The second option would be to use sagemaker
pipelines. So with Sagemaker pipelines,
you can do the same set of things as what you
can do with the sagemaker and data
science SDK combo. But here you
can make use of the dedicated sagemaker pipelines to help you prepare
your model. So this one came in much later,
after more people have requested for it. And you
can see here that, wow, you can have an
interface, a UI chart
or graph like this, and you will know what's happening
in each step. And let's say that you want to know
the details after each step has executed,
let's say the metrics during the train step. Then you
can just click on these train step box
and then you'll see the metrics and these other details
there. So this is the source code for
it. You'll see here that with just a couple of lines of code
added to your existing initial Sagemaker
SDK code, you'll be able to create the different steps.
So most likely probably two lines of code, two to three lines
of code for each block. So let's say that you have
the processing step and then you have the train step. Then probably
you'll need four additional
lines of code because of course, in addition to the original code
that you have, where you have configured the different step, let's say
estimator initialization, Sklearn processes
initialization step. These, you will make use of these
sagemaker pipeline's counterpart objects,
and you will link those and then just chain
those AWS you can see here, create a chain and
prepare the pipeline by combining all the other steps.
And in order to run this, all you need to do is run these execute
function. So there, that's pretty cool.
And you'll see that the more you
use a certain platform like
Sagemaker, you'll realize that, hey, there's a patterns.
If I need something like this, I won't have to worry about
changing the other parts of the code because it's probably just
a configuration code change away. So again,
I'm going to share this slide again so that you can have
a quick look at the different features and capabilities of Sagemaker.

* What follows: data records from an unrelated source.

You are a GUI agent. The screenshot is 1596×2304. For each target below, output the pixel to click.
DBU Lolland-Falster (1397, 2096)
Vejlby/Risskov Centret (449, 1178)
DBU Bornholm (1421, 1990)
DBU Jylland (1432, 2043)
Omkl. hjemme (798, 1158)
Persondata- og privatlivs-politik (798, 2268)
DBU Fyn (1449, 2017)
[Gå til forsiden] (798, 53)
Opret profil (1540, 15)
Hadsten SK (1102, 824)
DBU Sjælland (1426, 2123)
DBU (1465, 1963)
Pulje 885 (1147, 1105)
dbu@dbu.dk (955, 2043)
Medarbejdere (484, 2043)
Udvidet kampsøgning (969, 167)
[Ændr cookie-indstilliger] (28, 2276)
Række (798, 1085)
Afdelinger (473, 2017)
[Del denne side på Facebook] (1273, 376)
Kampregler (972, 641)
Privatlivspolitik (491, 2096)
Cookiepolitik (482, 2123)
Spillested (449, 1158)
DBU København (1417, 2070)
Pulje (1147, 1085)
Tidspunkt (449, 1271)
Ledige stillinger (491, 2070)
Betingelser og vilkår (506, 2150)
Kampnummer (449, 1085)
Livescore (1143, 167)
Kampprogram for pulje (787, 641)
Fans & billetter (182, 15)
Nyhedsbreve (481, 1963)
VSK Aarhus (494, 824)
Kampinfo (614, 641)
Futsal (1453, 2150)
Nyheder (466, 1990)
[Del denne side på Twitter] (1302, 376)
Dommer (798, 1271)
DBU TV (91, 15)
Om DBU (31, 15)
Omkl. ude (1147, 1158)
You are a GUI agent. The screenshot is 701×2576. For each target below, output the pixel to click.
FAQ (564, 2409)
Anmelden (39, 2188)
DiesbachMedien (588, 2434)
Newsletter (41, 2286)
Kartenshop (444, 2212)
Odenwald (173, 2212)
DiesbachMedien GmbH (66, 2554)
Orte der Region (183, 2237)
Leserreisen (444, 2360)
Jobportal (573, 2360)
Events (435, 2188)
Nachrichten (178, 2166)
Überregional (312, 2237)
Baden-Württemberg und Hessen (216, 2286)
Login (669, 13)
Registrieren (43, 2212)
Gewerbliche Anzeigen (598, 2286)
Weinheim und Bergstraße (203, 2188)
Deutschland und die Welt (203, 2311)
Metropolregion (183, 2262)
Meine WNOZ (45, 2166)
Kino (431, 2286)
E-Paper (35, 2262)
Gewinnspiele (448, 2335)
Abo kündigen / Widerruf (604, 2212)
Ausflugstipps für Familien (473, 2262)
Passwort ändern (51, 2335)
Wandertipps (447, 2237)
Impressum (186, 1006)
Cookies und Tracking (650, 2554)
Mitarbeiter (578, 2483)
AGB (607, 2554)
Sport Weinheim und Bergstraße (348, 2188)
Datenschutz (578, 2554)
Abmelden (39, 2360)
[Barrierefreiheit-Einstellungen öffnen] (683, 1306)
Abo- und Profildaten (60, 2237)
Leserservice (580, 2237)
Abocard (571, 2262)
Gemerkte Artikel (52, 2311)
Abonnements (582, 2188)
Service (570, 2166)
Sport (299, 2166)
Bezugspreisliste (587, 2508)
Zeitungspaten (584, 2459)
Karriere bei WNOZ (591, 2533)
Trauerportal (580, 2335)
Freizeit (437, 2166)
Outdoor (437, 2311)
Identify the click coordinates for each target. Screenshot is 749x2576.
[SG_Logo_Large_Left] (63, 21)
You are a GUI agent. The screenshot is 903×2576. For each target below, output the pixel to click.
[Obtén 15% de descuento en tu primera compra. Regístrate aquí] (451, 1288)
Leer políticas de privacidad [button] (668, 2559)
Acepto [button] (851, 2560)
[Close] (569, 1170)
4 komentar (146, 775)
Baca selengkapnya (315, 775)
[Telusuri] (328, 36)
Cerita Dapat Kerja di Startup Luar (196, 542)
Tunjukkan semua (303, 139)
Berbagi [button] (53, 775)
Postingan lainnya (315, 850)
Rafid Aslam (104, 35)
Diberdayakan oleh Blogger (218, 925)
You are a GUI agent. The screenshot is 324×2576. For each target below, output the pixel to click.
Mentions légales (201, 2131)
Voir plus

But what I will tell you is that Sagemaker continues to
evolve, even today,
probably in one month there's a new release or
new capability or new upgrade CTO existing features,
and it's better for us to stay tuned there by,
let's say, checking the AWS blog. And yeah,
so again, it's not just powerful, it's also
evolving. And the great thing here is that the more
features and capabilities that you're aware of,
the more you can make use of Sagemaker and
further reduce cost, because the importance of
a good professional would
be his or her own ability
to optimize and solve things using the
knowledge and expertise using specific tools.
So again, thank you very much and hope you learned a lot
of things during my talk, and feel free to check out my book
machine learning with Amazon Sagemaker cookbook because that will help
you understand Sagemaker better with the 80
recipes there, which are super simplified
to help you understand something, even if it's your first time using sagemaker.
So there. Thank you again and have a great day ahead.